This test method has been designed to examine the subchronic oral toxicity of a test substance during a 90-day period of continuous oral exposure to rats (Rattus norvegicus) following initial acute toxicity tests.

Formerly under the jurisdiction of Committee E47 on Biological Effects and Environmental Fate, this test method was withdrawn in February 2010, because other guidelines currently exist.
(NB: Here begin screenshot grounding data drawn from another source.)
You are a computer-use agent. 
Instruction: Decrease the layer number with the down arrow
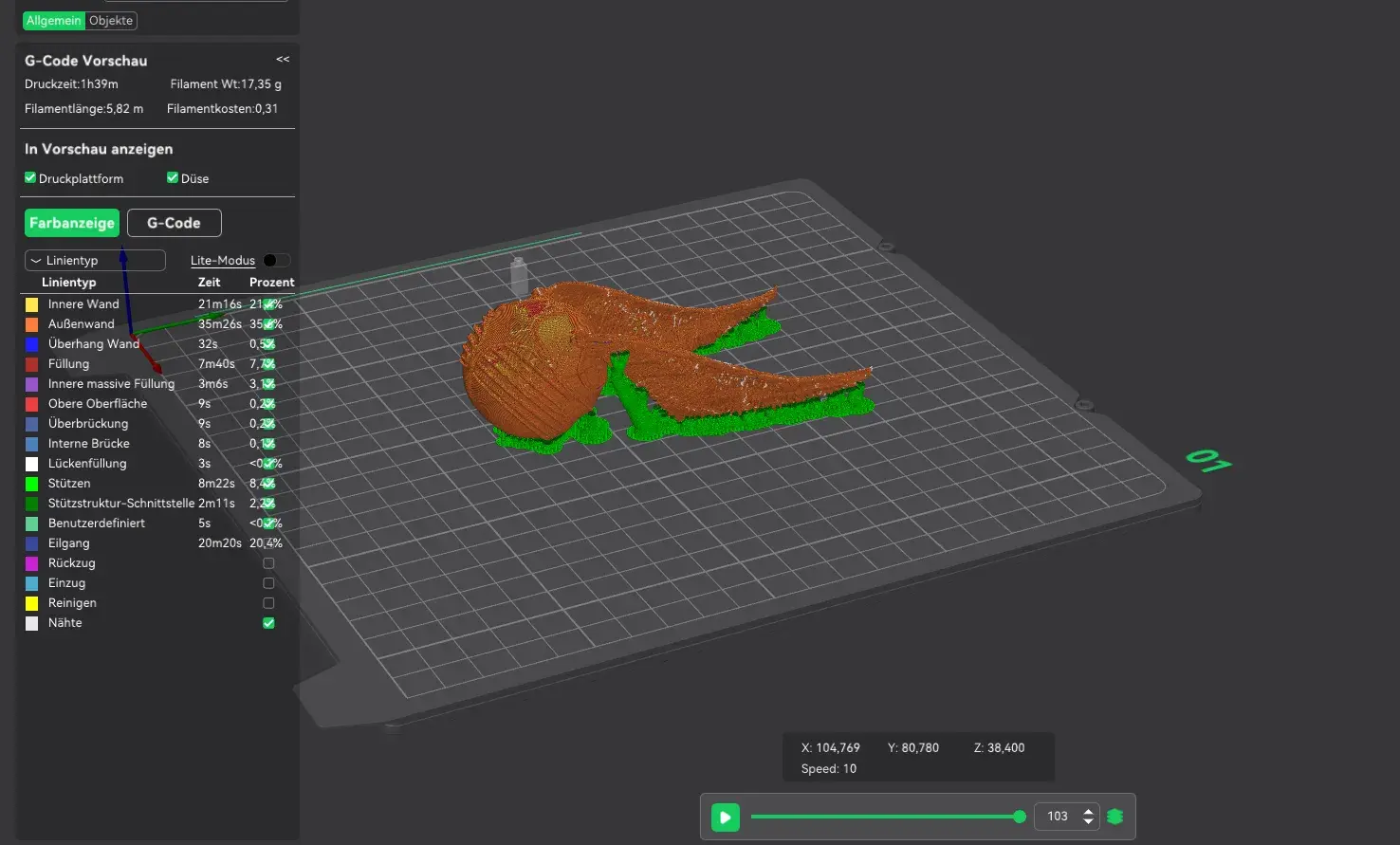pos(1088,821)
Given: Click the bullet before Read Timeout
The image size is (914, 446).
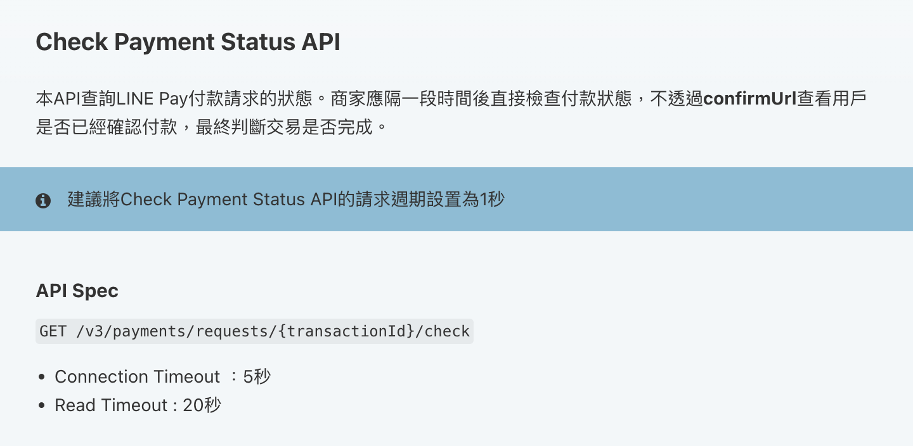Looking at the screenshot, I should coord(41,406).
This test method is intended to permit the determination of a no observed effect level and the toxic effects associated with the repeated oral exposure to a substance for a period of 90 days. This subchronic test is not capable of determining toxic effects requiring an extended latency period to develop (for example, carcinogenicity and life shortening). It will provide information on target organs, the possibilities of accumulation, and can be used in selecting dosage levels for chronic studies and for establishing safety criteria for human exposure. It provides information on potential human health hazards likely to arise from repeated exposure over a limited period of time.

1.1 This test method has been designed to examine the subchronic oral toxicity of a test substance during a 90-day period of continuous oral exposure to rats (Rattus norvegicus) following initial acute toxicity tests.

1.2 The values stated in SI units are to be regarded as the standard. The values given in parentheses are for information only.

1.3 This standard does not purport to address all of the safety concerns, if any, associated with its use. It is the responsibility of the user of this standard to establish appropriate safety and health practices and determine the applicability of regulatory limitations prior to use.